Where I currently work my colleagues used libc collations before I
arrived. While using libc collations, they stumbled upon the collation
update problem after SLES updates (15.4 to 15.5) (collation version
difference for database and operating system) (paraphrased, don't have
the english message at the hand).
For an easy solution I suggested to switch to ICU collations. While
documenting the problem for older systems I realized that I did not
know enough about the problem to document why ICU collations would
solve this problem.
After reading https://www.postgresql.org/docs/17/collation.html this is
how I understand it:
When initdb creates a cluster the OS available collations are copied to
the database as database objects, listable using
select * from pg_collation;
Now, an OS collation update as part of the OS update will change the
collations available on the OS level, but not the collations that the
database uses.
Is my understanding correct then in that this way the database
collations never change, unless a manual intervention reinitialises the
collations and reindexes the database (or appropriate indexes)? How
does that process compare to other RDBMS?
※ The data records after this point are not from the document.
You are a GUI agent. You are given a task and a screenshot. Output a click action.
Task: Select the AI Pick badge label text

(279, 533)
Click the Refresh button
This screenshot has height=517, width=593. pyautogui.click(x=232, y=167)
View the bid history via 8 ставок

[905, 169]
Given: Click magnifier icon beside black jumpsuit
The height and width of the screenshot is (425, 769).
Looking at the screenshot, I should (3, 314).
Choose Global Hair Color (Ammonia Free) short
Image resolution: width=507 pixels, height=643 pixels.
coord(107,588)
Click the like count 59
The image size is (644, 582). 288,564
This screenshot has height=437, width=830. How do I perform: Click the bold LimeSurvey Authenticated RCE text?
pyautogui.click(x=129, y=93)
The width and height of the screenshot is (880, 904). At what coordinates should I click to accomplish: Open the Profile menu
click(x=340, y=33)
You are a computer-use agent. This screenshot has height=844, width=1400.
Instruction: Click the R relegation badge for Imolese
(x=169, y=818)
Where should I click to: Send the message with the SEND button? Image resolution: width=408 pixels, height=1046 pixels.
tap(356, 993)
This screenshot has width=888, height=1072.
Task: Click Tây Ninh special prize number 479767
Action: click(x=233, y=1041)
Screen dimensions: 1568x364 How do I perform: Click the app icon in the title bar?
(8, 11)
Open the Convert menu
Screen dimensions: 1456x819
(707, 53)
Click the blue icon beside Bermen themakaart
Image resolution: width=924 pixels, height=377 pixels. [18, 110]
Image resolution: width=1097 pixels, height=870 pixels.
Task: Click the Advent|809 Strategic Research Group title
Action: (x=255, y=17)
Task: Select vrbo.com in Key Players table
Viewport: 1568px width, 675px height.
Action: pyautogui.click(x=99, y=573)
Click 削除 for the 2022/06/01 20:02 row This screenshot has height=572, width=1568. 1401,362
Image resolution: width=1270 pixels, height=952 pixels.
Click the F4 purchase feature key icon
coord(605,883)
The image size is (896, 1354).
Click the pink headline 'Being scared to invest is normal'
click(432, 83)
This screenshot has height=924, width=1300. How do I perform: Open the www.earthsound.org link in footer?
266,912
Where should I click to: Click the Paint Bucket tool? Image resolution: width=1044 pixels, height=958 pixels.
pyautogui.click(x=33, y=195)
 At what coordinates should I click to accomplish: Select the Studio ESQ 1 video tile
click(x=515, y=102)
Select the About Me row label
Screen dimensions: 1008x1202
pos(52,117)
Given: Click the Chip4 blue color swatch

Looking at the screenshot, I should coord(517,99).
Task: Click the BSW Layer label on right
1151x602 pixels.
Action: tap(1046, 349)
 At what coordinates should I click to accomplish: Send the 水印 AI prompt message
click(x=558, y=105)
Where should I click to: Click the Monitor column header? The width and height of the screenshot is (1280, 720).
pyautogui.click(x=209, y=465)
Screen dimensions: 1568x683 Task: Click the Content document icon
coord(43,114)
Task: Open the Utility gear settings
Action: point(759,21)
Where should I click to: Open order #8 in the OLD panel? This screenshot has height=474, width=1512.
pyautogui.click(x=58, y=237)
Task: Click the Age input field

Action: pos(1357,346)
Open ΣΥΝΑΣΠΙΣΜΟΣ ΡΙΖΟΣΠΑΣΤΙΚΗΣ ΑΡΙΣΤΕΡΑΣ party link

Are regular collation updates deemed unnecessary for long running
database installations? Or do you people have maintenance workflows
that incorporate regular collation updates to the databases?
Thanks,
Thomas
On Mon, 2025-04-14 at 08:28 +0000, Thomas Michael Engelke wrote:
Where I currently work my colleagues used libc collations before I
arrived. While using libc collations, they stumbled upon the collation
update problem after SLES updates (15.4 to 15.5) (collation version
difference for database and operating system) (paraphrased, don't have
the english message at the hand).For an easy solution I suggested to switch to ICU collations. While
documenting the problem for older systems I realized that I did not
know enough about the problem to document why ICU collations would
solve this problem.After reading https://www.postgresql.org/docs/17/collation.html this is
how I understand it:When initdb creates a cluster the OS available collations are copied to
the database as database objects, listable usingselect * from pg_collation;
Now, an OS collation update as part of the OS update will change the
collations available on the OS level, but not the collations that the
database uses.Is my understanding correct then in that this way the database
collations never change, unless a manual intervention reinitialises the
collations and reindexes the database (or appropriate indexes)? How
does that process compare to other RDBMS?Are regular collation updates deemed unnecessary for long running
database installations? Or do you people have maintenance workflows
that incorporate regular collation updates to the databases?
PostgreSQL just copies the names and versions of the collations to the
catalog. The actual collating is done by the C or ICU library.
When you update the C library or ICU library and the version changes,
you get warned by PostgreSQL and have to rebuild indexes.
So the collations can change whenever you update the respective libraries.
You would have to build PostgreSQL yourself with a fixed version of ICU
that you never upgrade if you want to avoid the problem.
Or you start using the POSIX collation.
Yours,
Laurenz Albe
Laurenz Albe <laurenz.albe@cybertec.at> writes:
On Mon, 2025-04-14 at 08:28 +0000, Thomas Michael Engelke wrote:
Is my understanding correct then in that this way the database
collations never change, unless a manual intervention reinitialises the
collations and reindexes the database (or appropriate indexes)? How
does that process compare to other RDBMS?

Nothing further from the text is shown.